Label: Pump
Year of Release: 1992
If Stiltskin hit number one by being a Smashing Pumpkins tribute band for the benefit of a Levis advert, Spaghetti Head could perhaps be regarded as the era's Miller Lite advert EMF clones. The beer's advert during the early nineties - frustratingly unavailable on YouTube - had this single as its soundtrack, presumably created in order to persuade fans of bands who bashed their synthesisers around angrily to quaff light lager. Well, it was a huge youth market, after all (for about six months).
"Glad" undergoes a major lyrical transformation for this single, but otherwise the track sounds much as it did on the ad. It's hyperactive, busy, slightly funky and frivolous. While all involved obviously anticipated a hit single, it's also clear that nobody was taking this terribly seriously. Still, with its truly nagging catchiness it could actually have been a "Jeans On" for the nineties, but sales were clearly disappointing and the track was most commonly encountered by listeners on the Indie compilation LP "Precious" - sequenced between Pale Saints and My Bloody Valentine, for some baffling reason.

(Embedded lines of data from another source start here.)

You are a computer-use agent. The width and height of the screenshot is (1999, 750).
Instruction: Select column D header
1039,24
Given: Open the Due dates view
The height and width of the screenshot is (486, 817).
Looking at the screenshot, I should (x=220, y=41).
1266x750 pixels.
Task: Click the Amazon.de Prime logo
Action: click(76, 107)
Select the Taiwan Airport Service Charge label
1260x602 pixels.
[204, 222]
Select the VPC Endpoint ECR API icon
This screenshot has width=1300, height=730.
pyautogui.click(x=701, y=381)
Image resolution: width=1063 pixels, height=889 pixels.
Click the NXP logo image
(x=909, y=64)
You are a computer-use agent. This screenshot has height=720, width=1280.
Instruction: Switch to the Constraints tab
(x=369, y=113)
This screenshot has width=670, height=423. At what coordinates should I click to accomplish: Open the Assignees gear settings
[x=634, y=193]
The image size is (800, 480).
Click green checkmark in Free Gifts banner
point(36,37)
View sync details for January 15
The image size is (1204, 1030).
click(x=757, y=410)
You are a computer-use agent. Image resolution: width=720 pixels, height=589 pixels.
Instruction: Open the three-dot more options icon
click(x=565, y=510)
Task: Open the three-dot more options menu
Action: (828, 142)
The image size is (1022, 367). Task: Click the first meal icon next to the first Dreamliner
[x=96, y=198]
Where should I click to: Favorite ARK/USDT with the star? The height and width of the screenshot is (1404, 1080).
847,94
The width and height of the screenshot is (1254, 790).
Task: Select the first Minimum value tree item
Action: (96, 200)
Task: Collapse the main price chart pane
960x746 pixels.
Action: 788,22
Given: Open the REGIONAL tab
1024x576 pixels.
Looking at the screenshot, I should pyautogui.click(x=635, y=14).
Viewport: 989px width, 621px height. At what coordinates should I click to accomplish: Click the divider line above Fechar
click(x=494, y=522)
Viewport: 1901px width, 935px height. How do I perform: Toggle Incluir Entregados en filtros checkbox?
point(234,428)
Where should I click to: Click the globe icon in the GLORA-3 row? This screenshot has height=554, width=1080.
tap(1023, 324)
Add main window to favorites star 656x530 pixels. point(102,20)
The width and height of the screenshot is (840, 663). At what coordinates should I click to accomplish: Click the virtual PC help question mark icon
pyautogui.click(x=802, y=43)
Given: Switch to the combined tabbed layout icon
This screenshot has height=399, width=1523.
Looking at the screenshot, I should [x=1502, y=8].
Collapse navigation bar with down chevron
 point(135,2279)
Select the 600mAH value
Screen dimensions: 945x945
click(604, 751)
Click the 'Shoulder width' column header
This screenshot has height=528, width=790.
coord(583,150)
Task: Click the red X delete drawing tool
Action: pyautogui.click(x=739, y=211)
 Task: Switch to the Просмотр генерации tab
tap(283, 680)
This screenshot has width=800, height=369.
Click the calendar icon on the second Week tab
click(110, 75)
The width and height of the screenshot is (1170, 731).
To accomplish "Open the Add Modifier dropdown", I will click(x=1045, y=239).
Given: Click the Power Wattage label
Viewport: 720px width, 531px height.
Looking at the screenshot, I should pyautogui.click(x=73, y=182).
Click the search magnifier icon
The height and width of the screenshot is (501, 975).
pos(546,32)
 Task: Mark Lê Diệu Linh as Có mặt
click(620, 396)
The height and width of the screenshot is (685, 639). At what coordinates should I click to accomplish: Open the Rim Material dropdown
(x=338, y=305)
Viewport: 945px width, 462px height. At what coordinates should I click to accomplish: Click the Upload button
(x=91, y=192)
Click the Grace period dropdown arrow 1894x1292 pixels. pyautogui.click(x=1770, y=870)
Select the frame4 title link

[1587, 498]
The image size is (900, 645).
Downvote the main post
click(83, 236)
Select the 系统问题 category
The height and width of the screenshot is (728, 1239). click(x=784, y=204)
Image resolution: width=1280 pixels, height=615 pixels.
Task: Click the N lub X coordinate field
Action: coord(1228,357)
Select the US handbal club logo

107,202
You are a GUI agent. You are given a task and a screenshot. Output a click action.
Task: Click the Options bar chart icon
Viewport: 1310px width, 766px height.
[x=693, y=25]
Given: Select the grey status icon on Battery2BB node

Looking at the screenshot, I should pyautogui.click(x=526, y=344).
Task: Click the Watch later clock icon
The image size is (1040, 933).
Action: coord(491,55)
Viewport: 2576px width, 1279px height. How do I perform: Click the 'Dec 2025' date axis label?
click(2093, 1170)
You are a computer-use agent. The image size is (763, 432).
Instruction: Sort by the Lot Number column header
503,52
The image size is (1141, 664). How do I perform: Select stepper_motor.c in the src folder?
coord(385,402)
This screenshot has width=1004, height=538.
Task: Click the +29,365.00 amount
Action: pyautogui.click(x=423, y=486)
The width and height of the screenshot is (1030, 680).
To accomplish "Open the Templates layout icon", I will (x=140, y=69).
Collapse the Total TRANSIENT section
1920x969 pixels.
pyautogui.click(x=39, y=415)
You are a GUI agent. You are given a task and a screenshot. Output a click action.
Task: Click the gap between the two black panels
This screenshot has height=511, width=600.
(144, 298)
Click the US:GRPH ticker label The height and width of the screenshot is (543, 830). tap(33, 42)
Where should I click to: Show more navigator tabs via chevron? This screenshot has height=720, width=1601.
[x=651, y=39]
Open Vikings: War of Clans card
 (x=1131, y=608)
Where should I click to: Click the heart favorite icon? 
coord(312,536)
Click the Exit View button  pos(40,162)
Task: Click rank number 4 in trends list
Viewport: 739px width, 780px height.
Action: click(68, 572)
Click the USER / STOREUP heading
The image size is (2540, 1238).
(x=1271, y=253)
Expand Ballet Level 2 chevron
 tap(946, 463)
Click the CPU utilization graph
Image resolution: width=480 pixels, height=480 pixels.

The man behind the track is Tony Gibber, who appears to have had a long career in soundtracking films and television programmes, perhaps being most famous for the 2003 "Top of the Pops" theme "Get Out Of That". Somebody with the name Tony Gibber also seems to have been associated with the production and arrangement of some Bucks Fizz singles in the eighties, and had two singles of his own out on WEA in 1979 and 1980. I can't prove that it's definitely the same person, so this speculation on my part would have Wikipedia's "citation needed" alarms ringing, but it seems likely.
If it is, we can only assume he would have at least been in his thirties by the time this came out. Had it been a hit, he might have looked a bit "interesting" performing the song on "Top Of The Pops" with his baseball cap on backwards, so it's a shame that appearance never came to pass.
(Blog entry continues beneath the sound files)
Label: Pump
Year of Release: 1992
Of more interest to me is actually the follow-up single "I Wanna Be Seen", which appeared to have no advertising campaign tied to it at all. Rather, it seems to have been an attempt on the record label's part to continue to try their luck with the Spaghetti Head name.
It's arguably the better of the two singles, with frantic wah-wah pedalling action, vocal whooping, itchy beats and House styled piano riffs. None-more-early-nineties in fact, and a complete and total clone of the most commercial elements of British indie at that point - but where it might have sounded unoriginal and lacking in credibility at the time, it sounds effervescent and a little bit thrilling now.
After "I Wanna Be Seen" flopped, it was game over for Spaghetti Head, and Tony Gibber moved on to other more profitable work.